## WHAT TO PRODUCE
Return all the data verbatim but without images.

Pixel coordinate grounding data
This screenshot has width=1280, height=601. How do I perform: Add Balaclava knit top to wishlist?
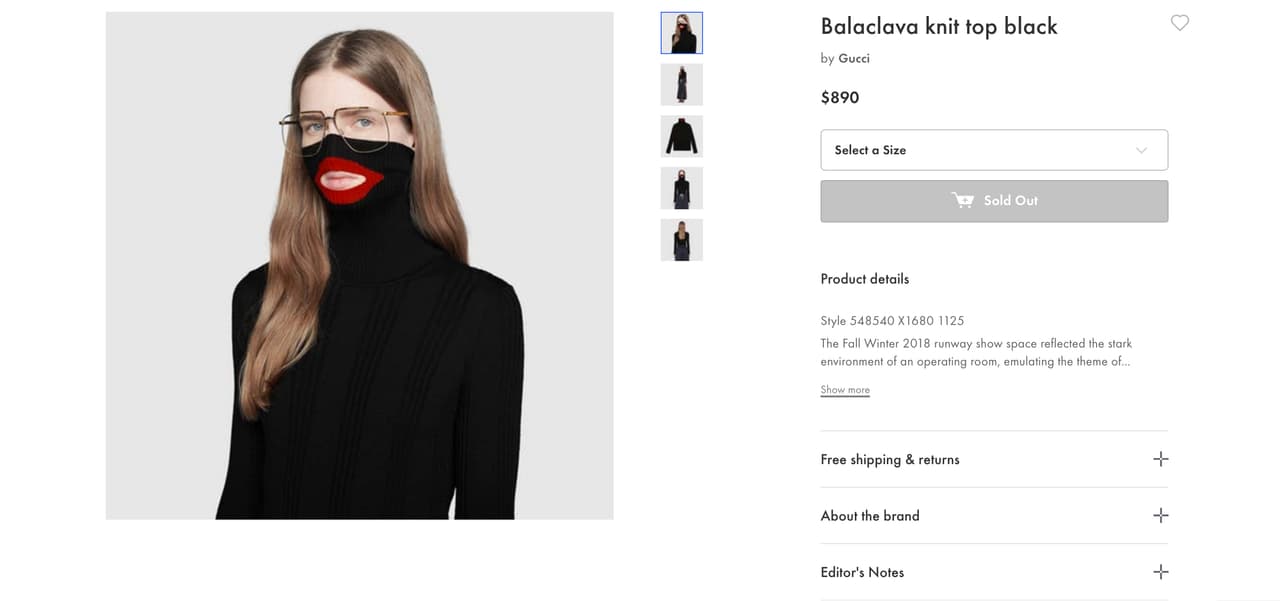(1179, 22)
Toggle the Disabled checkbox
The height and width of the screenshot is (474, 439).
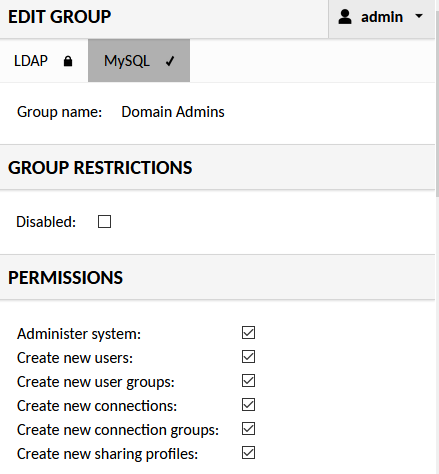point(104,222)
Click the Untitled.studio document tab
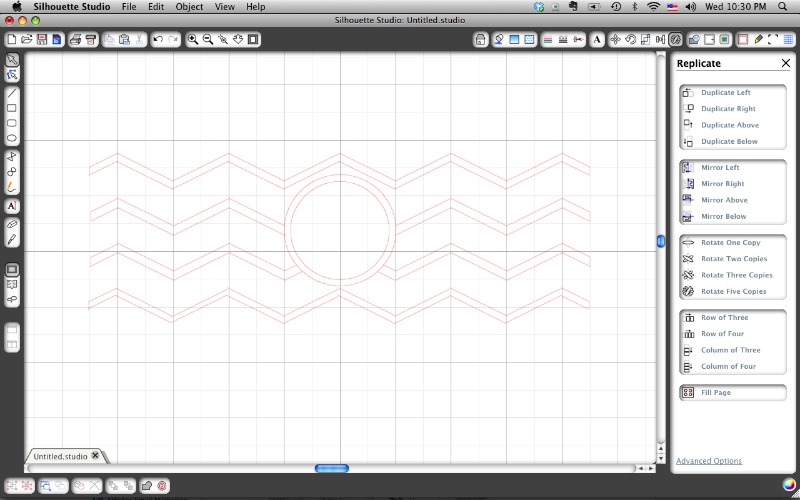Viewport: 800px width, 500px height. (60, 456)
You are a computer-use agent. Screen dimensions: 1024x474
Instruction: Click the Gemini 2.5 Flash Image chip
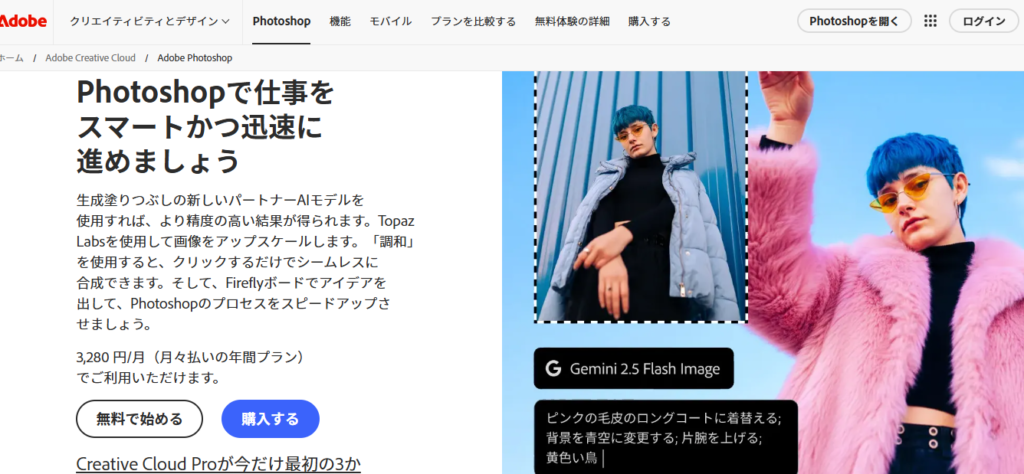point(633,368)
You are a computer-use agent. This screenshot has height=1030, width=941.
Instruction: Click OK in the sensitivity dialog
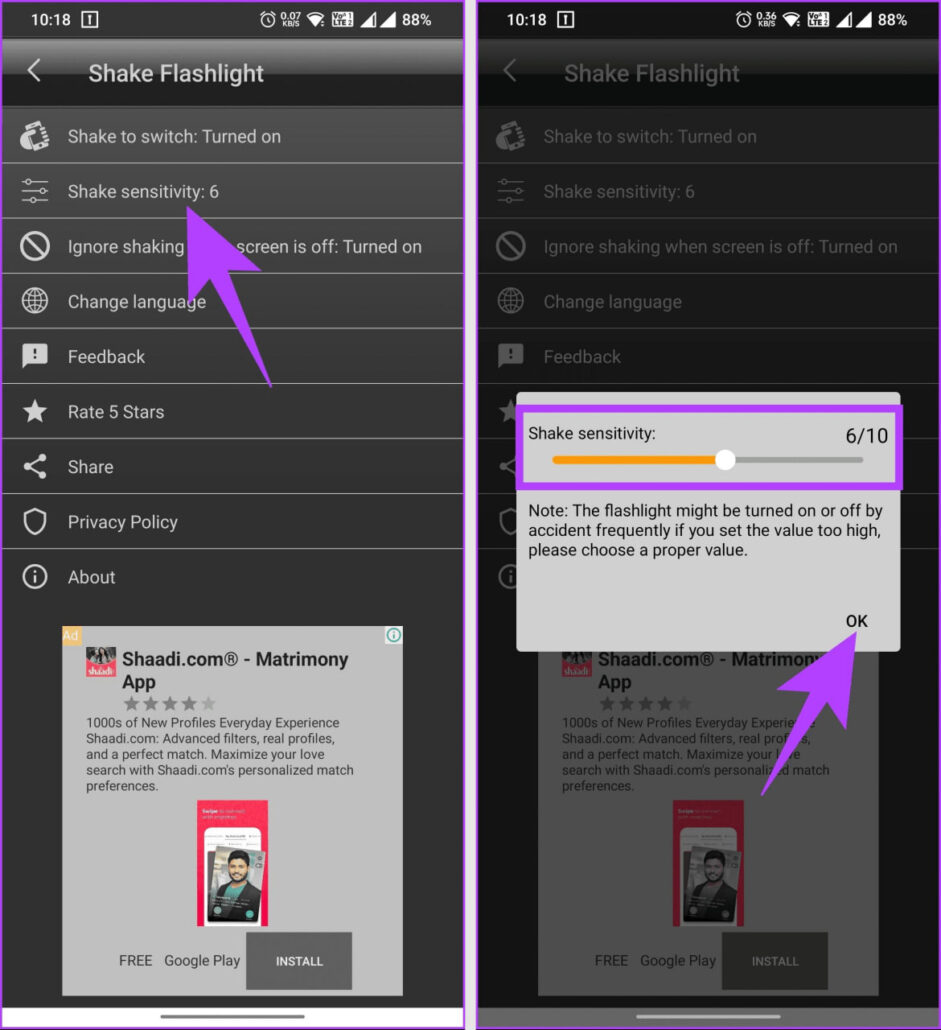pos(856,621)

## YOUR RESPONSE
This screenshot has width=1280, height=601. How do I perform: Add Balaclava knit top to wishlist?
(1179, 22)
Toggle the Disabled checkbox
The height and width of the screenshot is (474, 439).
point(104,222)
Click the Untitled.studio document tab
Viewport: 800px width, 500px height. (60, 456)
You are a computer-use agent. Screen dimensions: 1024x474
Instruction: Click the Gemini 2.5 Flash Image chip
point(633,368)
You are a computer-use agent. This screenshot has height=1030, width=941.
Instruction: Click OK in the sensitivity dialog
pos(856,621)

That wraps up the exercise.